◆ **Task material**:
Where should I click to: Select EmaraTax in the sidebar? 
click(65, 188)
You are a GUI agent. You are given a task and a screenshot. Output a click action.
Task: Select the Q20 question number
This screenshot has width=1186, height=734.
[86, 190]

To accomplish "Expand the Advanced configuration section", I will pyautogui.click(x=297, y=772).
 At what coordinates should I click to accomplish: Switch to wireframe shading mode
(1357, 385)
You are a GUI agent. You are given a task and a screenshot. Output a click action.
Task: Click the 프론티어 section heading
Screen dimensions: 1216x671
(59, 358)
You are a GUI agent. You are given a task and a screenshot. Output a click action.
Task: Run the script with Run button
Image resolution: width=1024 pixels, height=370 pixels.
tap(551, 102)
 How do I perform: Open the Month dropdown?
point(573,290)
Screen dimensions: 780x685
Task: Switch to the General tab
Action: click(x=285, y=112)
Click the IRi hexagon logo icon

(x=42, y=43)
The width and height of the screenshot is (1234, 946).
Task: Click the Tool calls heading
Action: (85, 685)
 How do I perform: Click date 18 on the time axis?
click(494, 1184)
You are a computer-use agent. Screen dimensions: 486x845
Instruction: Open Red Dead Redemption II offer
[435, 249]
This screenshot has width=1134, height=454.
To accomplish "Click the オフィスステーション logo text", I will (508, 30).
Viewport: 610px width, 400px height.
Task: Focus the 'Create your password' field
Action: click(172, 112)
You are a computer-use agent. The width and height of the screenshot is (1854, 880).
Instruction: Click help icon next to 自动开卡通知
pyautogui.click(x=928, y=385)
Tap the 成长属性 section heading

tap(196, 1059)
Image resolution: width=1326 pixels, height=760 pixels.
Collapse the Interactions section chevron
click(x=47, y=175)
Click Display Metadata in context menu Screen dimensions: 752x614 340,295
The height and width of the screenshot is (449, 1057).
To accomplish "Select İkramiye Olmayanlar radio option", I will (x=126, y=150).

◆ **What you should do**: Using the material, find how many lines hold the word "computer". Give the number by itself.

◆ **Task output**: 2